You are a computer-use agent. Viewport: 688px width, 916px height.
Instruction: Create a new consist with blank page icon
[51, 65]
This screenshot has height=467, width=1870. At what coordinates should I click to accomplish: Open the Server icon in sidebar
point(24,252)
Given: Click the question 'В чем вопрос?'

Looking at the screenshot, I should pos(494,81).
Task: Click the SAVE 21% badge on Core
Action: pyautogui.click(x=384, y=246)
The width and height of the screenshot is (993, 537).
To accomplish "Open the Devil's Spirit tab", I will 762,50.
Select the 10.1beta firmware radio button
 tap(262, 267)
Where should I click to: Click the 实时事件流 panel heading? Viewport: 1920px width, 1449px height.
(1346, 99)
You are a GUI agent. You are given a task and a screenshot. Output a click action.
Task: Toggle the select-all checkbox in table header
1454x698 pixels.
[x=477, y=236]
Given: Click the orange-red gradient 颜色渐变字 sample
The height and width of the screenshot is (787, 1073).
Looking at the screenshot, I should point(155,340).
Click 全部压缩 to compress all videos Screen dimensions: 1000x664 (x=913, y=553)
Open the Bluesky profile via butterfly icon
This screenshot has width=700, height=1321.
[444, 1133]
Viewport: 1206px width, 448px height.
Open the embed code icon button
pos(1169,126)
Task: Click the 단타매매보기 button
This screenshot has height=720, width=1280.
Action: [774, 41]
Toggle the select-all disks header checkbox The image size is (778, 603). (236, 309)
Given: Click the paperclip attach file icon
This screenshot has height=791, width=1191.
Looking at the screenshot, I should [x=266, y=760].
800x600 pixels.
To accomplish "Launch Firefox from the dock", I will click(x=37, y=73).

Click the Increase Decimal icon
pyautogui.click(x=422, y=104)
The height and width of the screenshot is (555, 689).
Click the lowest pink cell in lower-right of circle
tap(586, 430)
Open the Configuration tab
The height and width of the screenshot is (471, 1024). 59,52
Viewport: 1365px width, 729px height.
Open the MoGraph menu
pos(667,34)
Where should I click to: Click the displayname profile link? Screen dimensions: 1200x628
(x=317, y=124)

◇ ◇ ◇ ◇ ◇

**WORK INSTRUCTIONS:**
Select and copy each line from the data that includes the word "will".

**ANSWER SECTION:**
To accomplish "Open the Devil's Spirit tab", I will 762,50.
To accomplish "Launch Firefox from the dock", I will click(x=37, y=73).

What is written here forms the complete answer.